◆ TASK OBJECTIVE: Each line of the data below holding the word "مجانا" must be copied.

◆ EXTRACTED MATERIAL:
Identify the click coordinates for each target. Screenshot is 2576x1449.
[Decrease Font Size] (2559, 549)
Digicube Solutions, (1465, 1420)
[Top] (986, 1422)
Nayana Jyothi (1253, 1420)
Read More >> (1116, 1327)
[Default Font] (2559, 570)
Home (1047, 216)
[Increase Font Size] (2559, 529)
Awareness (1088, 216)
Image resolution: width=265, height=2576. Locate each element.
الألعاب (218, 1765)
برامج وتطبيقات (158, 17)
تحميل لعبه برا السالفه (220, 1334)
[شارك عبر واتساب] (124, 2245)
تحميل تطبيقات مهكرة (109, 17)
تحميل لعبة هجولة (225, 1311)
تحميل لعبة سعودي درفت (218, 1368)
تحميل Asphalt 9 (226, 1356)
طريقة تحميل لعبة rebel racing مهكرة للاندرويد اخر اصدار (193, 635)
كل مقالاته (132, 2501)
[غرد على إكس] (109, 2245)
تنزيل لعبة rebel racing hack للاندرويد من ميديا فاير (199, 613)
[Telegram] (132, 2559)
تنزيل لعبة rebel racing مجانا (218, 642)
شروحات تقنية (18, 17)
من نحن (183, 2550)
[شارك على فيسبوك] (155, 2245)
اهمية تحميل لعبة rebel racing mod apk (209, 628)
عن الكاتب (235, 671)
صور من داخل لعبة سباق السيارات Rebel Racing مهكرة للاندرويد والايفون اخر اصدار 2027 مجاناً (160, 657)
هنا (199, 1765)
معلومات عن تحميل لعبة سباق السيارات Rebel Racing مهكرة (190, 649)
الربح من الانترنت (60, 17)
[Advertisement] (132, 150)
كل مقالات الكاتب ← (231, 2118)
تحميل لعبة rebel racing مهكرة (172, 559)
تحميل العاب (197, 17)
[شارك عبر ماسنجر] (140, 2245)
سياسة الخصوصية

◆ ANSWER TO THE EXERCISE:
تنزيل لعبة rebel racing مجانا (218, 642)
صور من داخل لعبة سباق السيارات Rebel Racing مهكرة للاندرويد والايفون اخر اصدار 2027 مجاناً (160, 657)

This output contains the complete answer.